- Os mercados financeiros estão atentos a indicadores econômicos e balanços corporativos, com foco na inflação da China e no protecionismo dos Estados Unidos.
- O governo brasileiro planeja um plano de contingência contra tarifas dos EUA, com o ministro da Fazenda, Fernando Haddad, se reunindo com o secretário do Tesouro dos EUA, Scott Bessent, para discutir a exclusão de café e carnes das tarifas.
- O presidente do Banco Central, Gabriel Galípolo, fará uma palestra em São Paulo e se reunirá com grandes bancos antes da divulgação do Índice de Preços ao Consumidor Amplo (IPCA) de julho, que deve mostrar aceleração da inflação.
- As bolsas asiáticas fecharam em alta, com o S&P/ASX 200 da Austrália subindo 0,43% e o Shanghai Composite da China avançando 0,34%.
- Na Europa, as bolsas operam em direções mistas, enquanto os futuros nos Estados Unidos mostram cautela, com o Dow Jones subindo 0,22% e o S&P 500 ganhando 0,07%.

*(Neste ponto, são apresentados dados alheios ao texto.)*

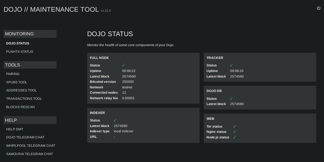Open the Dojo Status page
This screenshot has width=324, height=162.
(x=18, y=43)
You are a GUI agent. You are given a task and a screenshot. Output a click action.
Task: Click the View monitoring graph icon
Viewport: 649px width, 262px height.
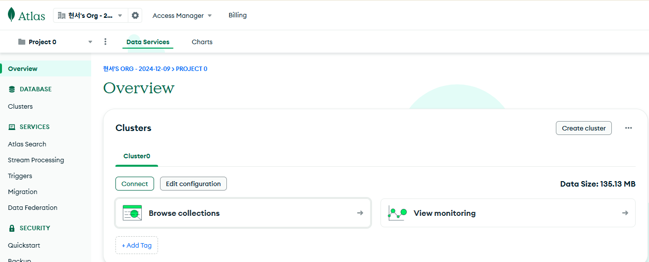[397, 213]
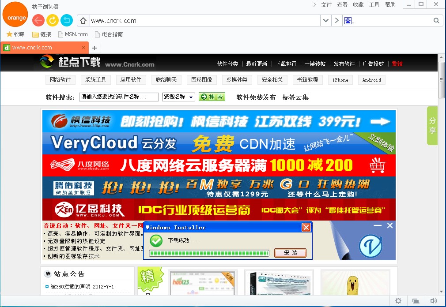Expand the arrow above the status bar
The width and height of the screenshot is (446, 307).
click(442, 291)
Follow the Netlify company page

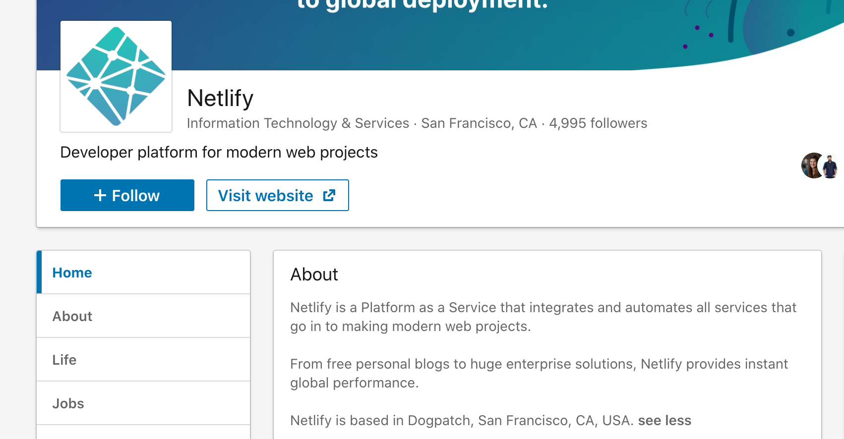tap(127, 195)
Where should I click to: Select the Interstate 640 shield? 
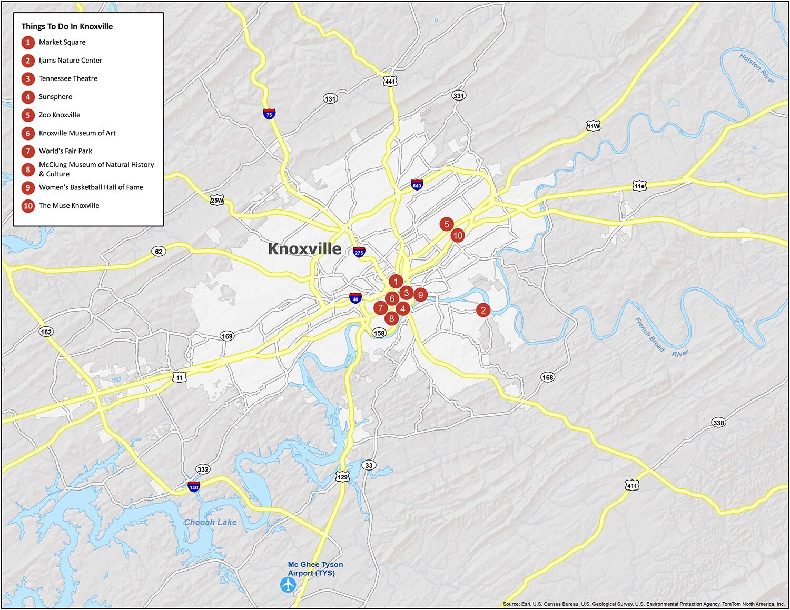(x=417, y=185)
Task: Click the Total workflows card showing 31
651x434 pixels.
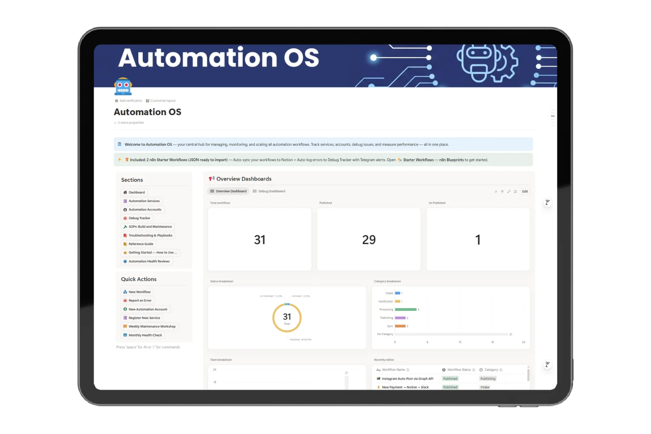Action: (x=260, y=240)
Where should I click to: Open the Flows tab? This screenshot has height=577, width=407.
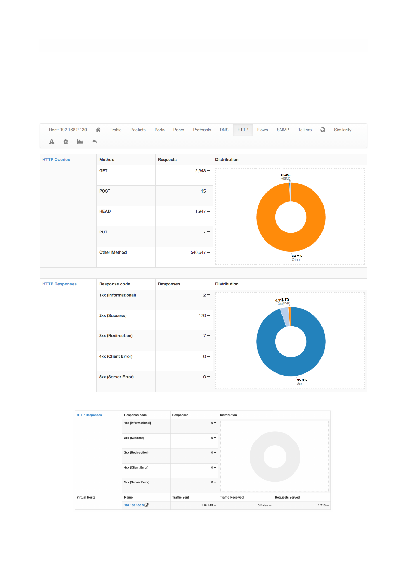[x=262, y=130]
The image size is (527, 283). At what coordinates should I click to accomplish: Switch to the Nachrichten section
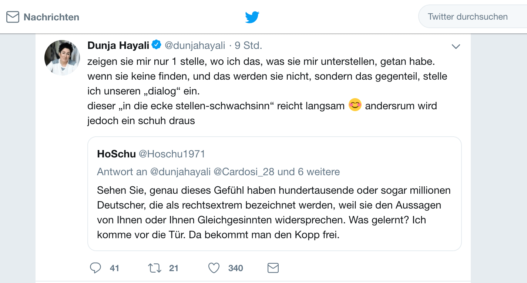[x=51, y=17]
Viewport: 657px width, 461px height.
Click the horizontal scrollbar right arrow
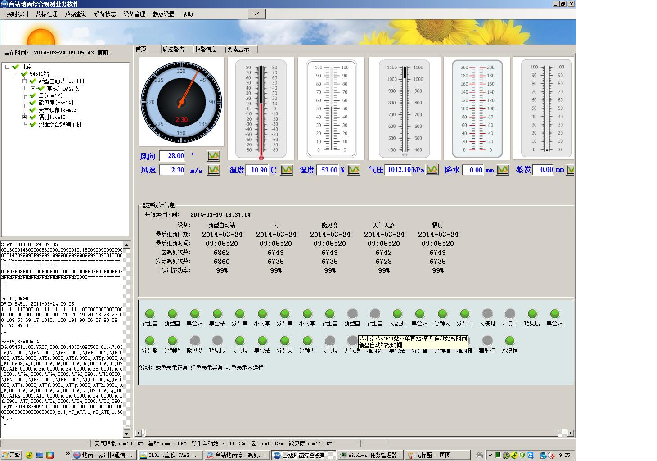(570, 433)
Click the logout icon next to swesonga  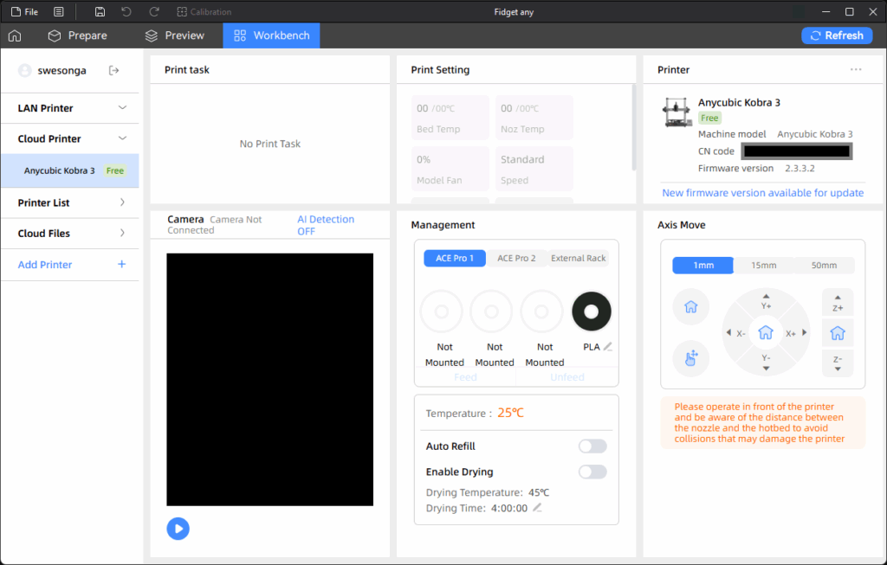pyautogui.click(x=114, y=70)
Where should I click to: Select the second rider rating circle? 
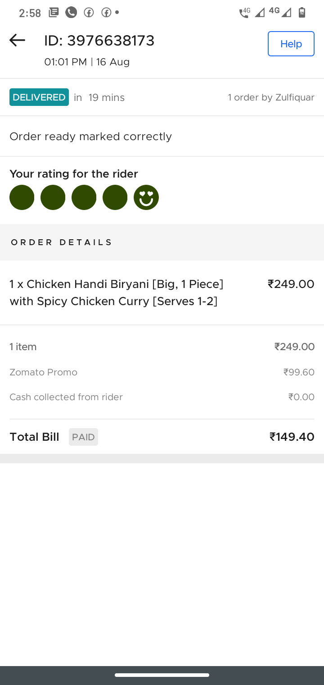coord(53,197)
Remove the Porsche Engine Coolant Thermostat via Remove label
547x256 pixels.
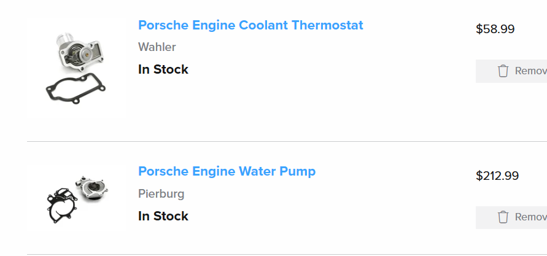tap(530, 71)
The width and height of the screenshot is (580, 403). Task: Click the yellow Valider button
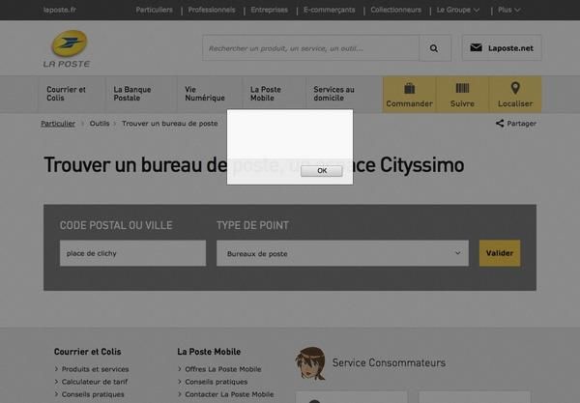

Os mercados financeiros iniciam a semana atentos a uma agenda repleta de indicadores econômicos e balanços corporativos. A inflação na China, que se manteve estável, levanta preocupações sobre a recuperação da segunda maior economia do mundo. A pressão do protecionismo dos Estados Unidos sobre produtos chineses também é um fator crítico, com a trégua tarifária entre Pequim e Washington prestes a expirar nesta terça-feira, sem confirmação de prorrogação.
No Brasil, o governo se prepara para lançar um plano de contingência contra as tarifas impostas por Donald Trump. O ministro da Fazenda, Fernando Haddad, se reunirá com o secretário do Tesouro dos EUA, Scott Bessent, na quarta-feira, buscando excluir café e carnes da lista de produtos afetados. A temporada de balanços continua intensa, com resultados de empresas como Direcional, Itaúsa e Natura programados para serem divulgados após o fechamento do pregão.
Expectativas do Banco Central
O presidente do Banco Central, Gabriel Galípolo, fará uma palestra na Associação Comercial de São Paulo às 10h30, um dia antes da divulgação do IPCA de julho, que deve indicar uma aceleração da inflação. Às 18h, Galípolo se reunirá com a Febraban e grandes bancos para discutir a situação econômica. A agenda local inclui a prévia do Índice Geral de Preços do Mercado (IGP-M) da FGV e o Relatório Focus do Banco Central.
As bolsas asiáticas encerraram o pregão desta segunda-feira, 11, em sua maioria em alta. O S&P/ASX 200 da Austrália subiu 0,43%, enquanto o Shanghai Composite da China avançou 0,34%. O Hang Seng, de Hong Kong, também teve um desempenho positivo, impulsionado pelo IPO da Ab&B Bio-Tech. Em contraste, o Kospi da Coreia do Sul registrou uma leve queda de 0,10%.
Movimentações nas Bolsas
Na Europa, as bolsas operavam sem direção única, com o DAX de Frankfurt caindo 0,48% e o CAC 40 de Paris recuando 0,46%. O FTSE 100 de Londres, por outro lado, subia 0,22%. Nos Estados Unidos, os futuros mostravam cautela, com o Dow Jones subindo 0,22% e o S&P 500 ganhando 0,07%. A expectativa é de que os próximos dias tragam mais volatilidade nos mercados, à medida que novos dados econômicos forem divulgados.